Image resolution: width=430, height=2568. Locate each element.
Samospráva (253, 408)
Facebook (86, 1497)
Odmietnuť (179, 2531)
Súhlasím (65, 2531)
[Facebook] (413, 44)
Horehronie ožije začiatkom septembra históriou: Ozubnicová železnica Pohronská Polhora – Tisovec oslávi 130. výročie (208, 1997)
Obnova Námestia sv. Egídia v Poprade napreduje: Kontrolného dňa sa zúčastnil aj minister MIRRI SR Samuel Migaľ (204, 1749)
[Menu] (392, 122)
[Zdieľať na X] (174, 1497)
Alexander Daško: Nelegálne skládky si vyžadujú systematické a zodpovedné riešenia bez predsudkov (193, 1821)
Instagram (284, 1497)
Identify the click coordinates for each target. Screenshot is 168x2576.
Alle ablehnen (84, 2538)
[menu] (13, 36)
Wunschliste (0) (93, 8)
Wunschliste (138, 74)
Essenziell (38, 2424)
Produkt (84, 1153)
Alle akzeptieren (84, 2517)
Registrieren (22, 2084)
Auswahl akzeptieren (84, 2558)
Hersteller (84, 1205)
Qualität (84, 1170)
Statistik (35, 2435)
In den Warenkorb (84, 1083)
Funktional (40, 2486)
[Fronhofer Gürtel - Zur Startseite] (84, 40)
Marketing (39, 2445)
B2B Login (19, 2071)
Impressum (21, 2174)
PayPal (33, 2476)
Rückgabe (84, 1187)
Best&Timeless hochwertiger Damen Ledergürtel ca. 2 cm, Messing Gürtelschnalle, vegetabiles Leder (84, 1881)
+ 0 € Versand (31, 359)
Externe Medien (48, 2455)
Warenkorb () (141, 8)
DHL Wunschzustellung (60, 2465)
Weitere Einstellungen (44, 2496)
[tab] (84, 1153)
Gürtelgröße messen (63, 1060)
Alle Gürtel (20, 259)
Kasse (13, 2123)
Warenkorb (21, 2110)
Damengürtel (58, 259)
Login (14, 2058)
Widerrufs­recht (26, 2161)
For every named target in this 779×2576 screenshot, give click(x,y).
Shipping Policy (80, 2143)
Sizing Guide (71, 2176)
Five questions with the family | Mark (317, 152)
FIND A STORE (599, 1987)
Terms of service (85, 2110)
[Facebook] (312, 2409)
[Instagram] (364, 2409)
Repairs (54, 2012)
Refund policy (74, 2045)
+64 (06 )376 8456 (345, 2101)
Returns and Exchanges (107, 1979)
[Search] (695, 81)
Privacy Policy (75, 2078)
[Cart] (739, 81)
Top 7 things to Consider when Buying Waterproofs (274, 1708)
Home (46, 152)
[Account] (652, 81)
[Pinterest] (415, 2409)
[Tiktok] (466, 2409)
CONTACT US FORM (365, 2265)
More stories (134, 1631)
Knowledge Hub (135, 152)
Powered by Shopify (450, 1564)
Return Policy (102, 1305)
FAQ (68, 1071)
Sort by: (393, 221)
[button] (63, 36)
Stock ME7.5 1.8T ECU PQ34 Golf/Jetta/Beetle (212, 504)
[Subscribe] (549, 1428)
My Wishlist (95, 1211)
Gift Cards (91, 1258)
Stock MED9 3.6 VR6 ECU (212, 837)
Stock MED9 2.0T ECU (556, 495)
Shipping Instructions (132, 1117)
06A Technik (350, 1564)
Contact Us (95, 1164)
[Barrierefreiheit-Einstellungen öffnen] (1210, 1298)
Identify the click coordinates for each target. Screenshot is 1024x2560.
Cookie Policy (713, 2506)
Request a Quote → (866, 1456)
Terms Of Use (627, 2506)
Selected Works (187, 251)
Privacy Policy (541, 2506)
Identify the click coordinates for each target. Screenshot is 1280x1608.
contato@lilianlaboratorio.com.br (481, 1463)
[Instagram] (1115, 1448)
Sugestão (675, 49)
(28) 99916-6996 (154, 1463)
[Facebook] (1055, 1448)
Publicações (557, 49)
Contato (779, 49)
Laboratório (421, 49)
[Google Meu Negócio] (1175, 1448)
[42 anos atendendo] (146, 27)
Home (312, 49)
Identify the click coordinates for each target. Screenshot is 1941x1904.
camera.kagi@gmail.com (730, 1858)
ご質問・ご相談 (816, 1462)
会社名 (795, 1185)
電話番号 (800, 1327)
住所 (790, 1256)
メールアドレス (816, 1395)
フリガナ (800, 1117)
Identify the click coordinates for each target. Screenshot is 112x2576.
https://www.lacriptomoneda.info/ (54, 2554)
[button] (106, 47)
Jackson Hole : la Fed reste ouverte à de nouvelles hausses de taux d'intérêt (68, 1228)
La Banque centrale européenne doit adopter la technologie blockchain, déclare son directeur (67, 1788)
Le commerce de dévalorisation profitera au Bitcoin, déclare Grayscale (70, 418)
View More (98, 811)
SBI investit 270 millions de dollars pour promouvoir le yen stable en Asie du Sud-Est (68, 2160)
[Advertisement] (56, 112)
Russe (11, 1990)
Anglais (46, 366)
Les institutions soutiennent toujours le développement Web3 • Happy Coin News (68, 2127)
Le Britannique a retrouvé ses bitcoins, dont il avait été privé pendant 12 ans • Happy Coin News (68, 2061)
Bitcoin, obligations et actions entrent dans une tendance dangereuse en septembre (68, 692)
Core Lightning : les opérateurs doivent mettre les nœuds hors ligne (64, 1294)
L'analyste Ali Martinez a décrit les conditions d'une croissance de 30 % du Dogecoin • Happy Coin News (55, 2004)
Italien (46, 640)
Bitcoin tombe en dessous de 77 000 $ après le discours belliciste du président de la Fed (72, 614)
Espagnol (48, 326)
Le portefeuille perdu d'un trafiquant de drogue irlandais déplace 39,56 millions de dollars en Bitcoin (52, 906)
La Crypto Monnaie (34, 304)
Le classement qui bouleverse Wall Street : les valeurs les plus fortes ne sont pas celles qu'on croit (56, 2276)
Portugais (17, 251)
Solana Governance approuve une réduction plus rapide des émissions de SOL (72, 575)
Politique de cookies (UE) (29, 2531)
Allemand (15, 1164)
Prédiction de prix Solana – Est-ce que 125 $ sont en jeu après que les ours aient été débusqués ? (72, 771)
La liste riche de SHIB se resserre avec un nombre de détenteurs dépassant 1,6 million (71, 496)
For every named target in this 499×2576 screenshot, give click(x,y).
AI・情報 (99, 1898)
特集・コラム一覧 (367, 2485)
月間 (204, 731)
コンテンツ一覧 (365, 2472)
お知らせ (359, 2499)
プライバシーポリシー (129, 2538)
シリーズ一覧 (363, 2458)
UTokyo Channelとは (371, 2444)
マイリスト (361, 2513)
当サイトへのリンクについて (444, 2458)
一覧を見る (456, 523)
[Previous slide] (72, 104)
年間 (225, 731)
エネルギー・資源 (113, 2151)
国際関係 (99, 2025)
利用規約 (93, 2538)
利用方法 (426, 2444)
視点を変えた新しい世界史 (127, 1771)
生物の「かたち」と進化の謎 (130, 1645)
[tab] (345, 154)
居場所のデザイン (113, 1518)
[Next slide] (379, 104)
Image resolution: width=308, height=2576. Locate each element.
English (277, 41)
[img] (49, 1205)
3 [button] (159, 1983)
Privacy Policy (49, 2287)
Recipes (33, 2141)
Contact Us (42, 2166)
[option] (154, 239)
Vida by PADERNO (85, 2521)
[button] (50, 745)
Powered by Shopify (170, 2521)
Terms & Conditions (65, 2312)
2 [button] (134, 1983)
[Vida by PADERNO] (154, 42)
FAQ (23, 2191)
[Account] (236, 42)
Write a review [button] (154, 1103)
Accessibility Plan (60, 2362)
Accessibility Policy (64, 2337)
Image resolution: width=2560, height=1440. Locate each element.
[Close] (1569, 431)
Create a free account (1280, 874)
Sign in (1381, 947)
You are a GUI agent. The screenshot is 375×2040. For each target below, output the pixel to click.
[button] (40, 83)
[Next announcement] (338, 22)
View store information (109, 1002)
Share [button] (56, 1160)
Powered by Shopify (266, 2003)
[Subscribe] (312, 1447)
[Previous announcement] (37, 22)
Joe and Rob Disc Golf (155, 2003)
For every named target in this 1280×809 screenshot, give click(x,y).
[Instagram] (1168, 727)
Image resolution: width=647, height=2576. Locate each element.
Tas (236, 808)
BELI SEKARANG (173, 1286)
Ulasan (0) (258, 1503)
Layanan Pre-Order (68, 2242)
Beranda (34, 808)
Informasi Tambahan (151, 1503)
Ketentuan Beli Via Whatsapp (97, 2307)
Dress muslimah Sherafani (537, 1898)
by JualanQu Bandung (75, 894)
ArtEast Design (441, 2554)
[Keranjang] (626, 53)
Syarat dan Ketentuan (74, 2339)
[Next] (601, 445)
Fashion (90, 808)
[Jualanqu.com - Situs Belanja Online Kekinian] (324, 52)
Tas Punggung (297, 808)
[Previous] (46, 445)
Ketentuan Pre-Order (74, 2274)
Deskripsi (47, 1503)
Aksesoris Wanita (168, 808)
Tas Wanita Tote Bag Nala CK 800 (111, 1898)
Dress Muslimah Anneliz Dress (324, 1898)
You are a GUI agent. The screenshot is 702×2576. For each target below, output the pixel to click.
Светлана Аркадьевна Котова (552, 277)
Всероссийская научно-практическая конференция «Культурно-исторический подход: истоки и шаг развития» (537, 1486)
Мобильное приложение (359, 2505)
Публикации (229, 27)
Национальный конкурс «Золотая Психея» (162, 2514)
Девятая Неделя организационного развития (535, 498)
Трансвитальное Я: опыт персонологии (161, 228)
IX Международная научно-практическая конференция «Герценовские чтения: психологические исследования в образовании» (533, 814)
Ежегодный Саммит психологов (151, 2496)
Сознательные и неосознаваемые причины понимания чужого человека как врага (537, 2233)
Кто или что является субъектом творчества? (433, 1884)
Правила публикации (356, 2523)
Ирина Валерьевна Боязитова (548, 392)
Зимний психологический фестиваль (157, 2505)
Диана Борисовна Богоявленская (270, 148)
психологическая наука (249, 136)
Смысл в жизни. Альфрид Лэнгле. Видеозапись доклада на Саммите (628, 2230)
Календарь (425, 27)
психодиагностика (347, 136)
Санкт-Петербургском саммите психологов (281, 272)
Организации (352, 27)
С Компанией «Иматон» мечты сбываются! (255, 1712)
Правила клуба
****
### EXERCISE INSTRUCTIONS:
Taking the entries above, write out exactly each line from the one holding "FIND A STORE (599, 1987)" to the one holding "Shipping Instructions (132, 1117)", both included, and stop there.

### YOUR RESPONSE:
FIND A STORE (599, 1987)
Terms of service (85, 2110)
[Facebook] (312, 2409)
[Instagram] (364, 2409)
Repairs (54, 2012)
Refund policy (74, 2045)
+64 (06 )376 8456 (345, 2101)
Returns and Exchanges (107, 1979)
[Search] (695, 81)
Privacy Policy (75, 2078)
[Cart] (739, 81)
Top 7 things to Consider when Buying Waterproofs (274, 1708)
Home (46, 152)
[Account] (652, 81)
[Pinterest] (415, 2409)
[Tiktok] (466, 2409)
CONTACT US FORM (365, 2265)
More stories (134, 1631)
Knowledge Hub (135, 152)
Powered by Shopify (450, 1564)
Return Policy (102, 1305)
FAQ (68, 1071)
Sort by: (393, 221)
[button] (63, 36)
Stock ME7.5 1.8T ECU PQ34 Golf/Jetta/Beetle (212, 504)
[Subscribe] (549, 1428)
My Wishlist (95, 1211)
Gift Cards (91, 1258)
Stock MED9 3.6 VR6 ECU (212, 837)
Stock MED9 2.0T ECU (556, 495)
Shipping Instructions (132, 1117)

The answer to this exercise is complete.